The firm aims to leverage Web3 projects “at the earliest stage possible”. Despite the present low-performing crypto market, Symbolic Capital already had made 15 investments in Web3 companies, three of which include Blinkmoon, Planet Mojo and Op Games.

“My core mission is to bring mass adoption to Web3, and that mass adoption is only going to happen via apps. It’s not like I’m going to build a blockchain, and people will come and use the blockchain — nobody uses blockchain directly. They always use it via some app,” said Nailwal via TechCrunch’s Anita Ramaswamy of the firm’s goal and objective in backing dApps companies.

Ramaswamy wrote that the fund for Symbolic Capital was raised from “other venture firms, crypto exchanges, family offices and institutions”. The names of these backers were not disclosed.

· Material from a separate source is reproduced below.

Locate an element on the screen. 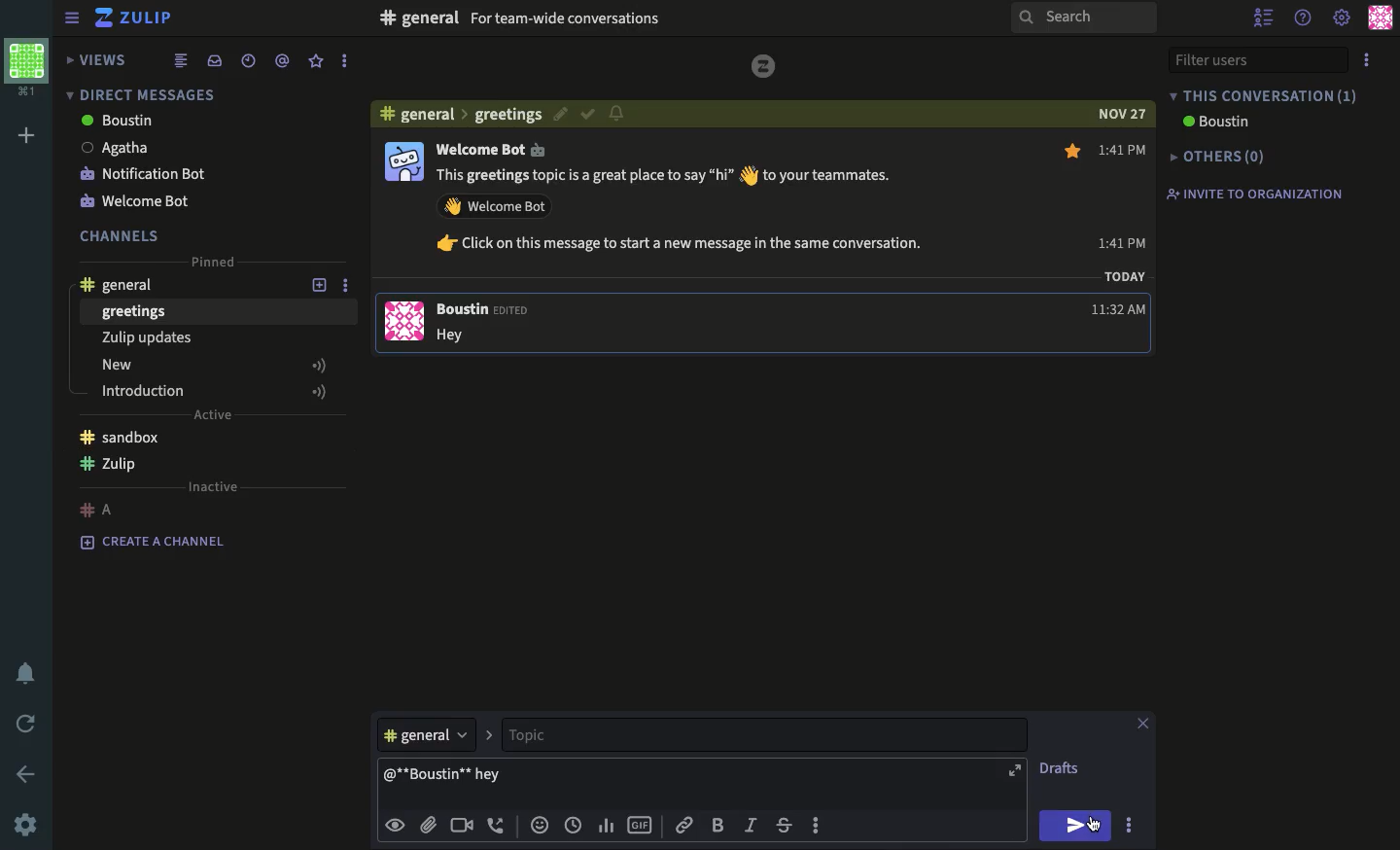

About Symbolic Capital, future plans

The young firm sets itself apart from other similar entities by claiming that it is run by “crypto founders” and is the first firm exclusively spearheaded by such individuals. This also affects how the firm approaches projects it would invest in. Aside from merely investing, Symbolic Capital would provide “a hands-on approach” such as advisory, recruiting and even marketing.

In expanding its reach and portfolio, Symbolic Capital has six main investment areas, which include Web2 to Web3, interoperability, ZK applications, NFT consumerization, the metaverse and creator economy.

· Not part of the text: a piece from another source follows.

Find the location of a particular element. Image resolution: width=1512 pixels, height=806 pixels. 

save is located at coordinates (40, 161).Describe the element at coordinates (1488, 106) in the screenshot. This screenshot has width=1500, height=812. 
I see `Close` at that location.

“We’re an early-stage $50m VC fund supporting the best Web3 founders globally,” the firm wrote. “We’re one of the first VC firms led exclusively by web3 founders, allowing us to provide unparalleled support to the builders in our portfolio.”

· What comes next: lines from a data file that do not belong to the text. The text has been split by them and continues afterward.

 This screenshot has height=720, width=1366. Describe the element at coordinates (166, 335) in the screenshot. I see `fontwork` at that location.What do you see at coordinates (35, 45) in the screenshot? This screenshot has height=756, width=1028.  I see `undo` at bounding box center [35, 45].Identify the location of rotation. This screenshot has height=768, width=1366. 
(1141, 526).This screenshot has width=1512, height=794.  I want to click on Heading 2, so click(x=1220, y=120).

Both Nailwal and Wang are co-founders of their own projects before joining hands with fellow like-minded individuals to set forth Symbolic Capital. Coming from similar tech and blockchain backgrounds, both founders agreed to a relatively simple, pretty straightforward idea with the young firm — to back founders who came from emerging markets. Via Ramaswamy, Nailwal plans to contribute 80 to 90 percent of the firm’s capital to these founders.

“Because they are all pushed against the wall for their survival, they need to build something that will generate some revenue, and they can survive on that,” he added.

“Many of them have the capability that they are able to build businesses which eventually acquire users, but you need to help them to keep reinventing themselves and upping their bar so that once they have a proven model at a smaller scale, they keep growing at a much bigger scale and reinvent their ideas and business model.”

In the future, as Symbolic Capital grows alongside projects that it invested in, Nailwal hopes that founders backed by the firm could pay it forward by becoming “angel investors” to other growing projects.

“We want to do [this] for both the portfolio companies, as well as the founders, who we believe eventually will become angel investors in many of the new projects that will come [through Symbolic],” said the co-founder.